Texas Football: What We Learned About Greg Robinson Against Ole Miss

Zach SheltonFeatured ColumnistSeptember 15, 2013

Greg Robinson's defense was underwhelming in its debut against Ole Miss.
Greg Robinson's defense was underwhelming in its debut against Ole Miss.Brendan Maloney-USA TODAY Sports

New coordinator, same results for the Texas Longhorns.

For the second week in a row, the 'Horns were routed by a team with a solid run game. In the 44-23 loss to the Ole Miss Rebels, newly-minted defensive coordinator Greg Robinson's defense allowed six yards per carry and a total of 272 rushing yards.

The argument can be made that Robinson was thrown into a no-win situation. He had less than a week to fix the worst defense in the program's history, and only three days to implement his solutions.

Jim Johnson, Buddy Ryan and Dick LeBeau all working in perfect unison would have trouble solving these issues on such short notice.

Except Robinson fell victim to the same issues that plagued former defensive coordinator Manny Diaz. Specifically, he could not stop something that he knew was coming.

"They were running the same play over and over," linebacker Jordan Hicks said after the game.

Hicks was right, as any casual viewer could see.
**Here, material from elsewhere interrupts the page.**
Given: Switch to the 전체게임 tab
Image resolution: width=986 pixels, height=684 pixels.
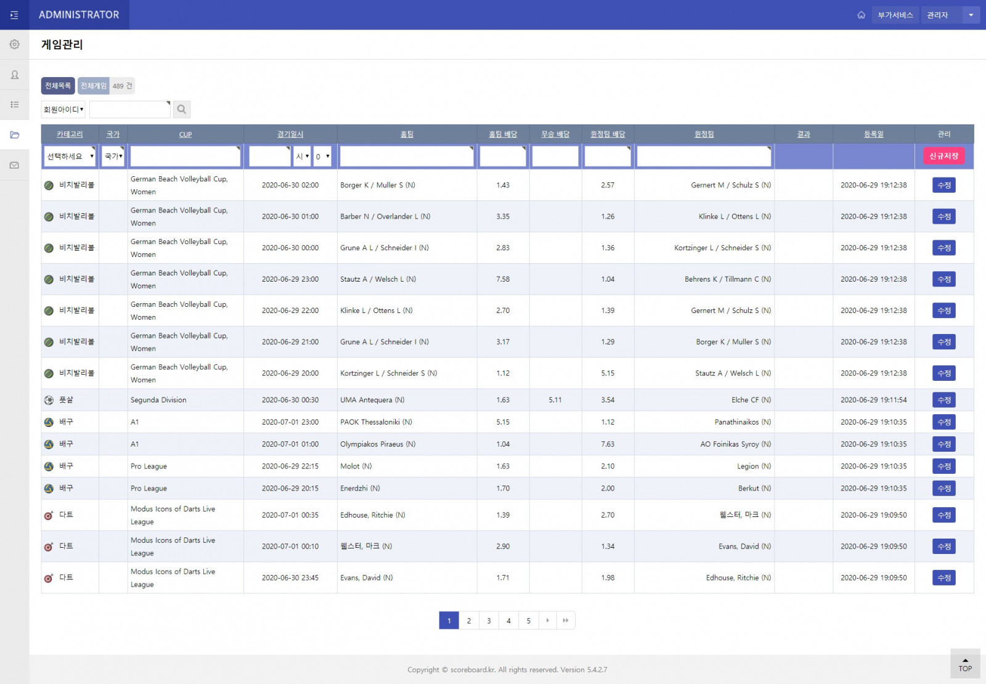Looking at the screenshot, I should 94,86.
Rebel running back Jeff Scott was turning the corner for first downs like clockwork. Of Scott's 19 runs, seven of them went for 10 yards or more.

What is even more disappointing is that Robinson failed to make adjustments, which was supposed to be his calling card. The coordinator that held the opposition to three second-half points in his previous stint, gave up 27 in the first game of his second go-round.

In short, Longhorn fans expecting Robinson to get the Hindenburg flying again were sorely disappointed. He could not even turn Jackson Jeffcoat, a solid defensive end prospect, loose for a single sack against a freshman left tackle.

Instead, the product was what we have come to expect from these Longhorns. Uninspired, average football played by guys that should run circles around much of their competition.

Luckily for Robinson, that statement applies to the rest of the team. Just like before, the defense is just a part of a bigger problem that allowed a 73-yard punt return and failed to produce a second-half score.

There is still plenty of Big 12 play to get right, but the Ole Miss loss is proof that Robinson is not a miracle cure-all. The defense that he has inherited was just the most glaring issue and happened to have him on hand as a convenient solution.

Unfair as it may be, Robinson is likely to pay the same price for underachievement as the rest of this staff. That is, unless the rest of this program can pull a 180 in time for this week's first conference game against Kansas State.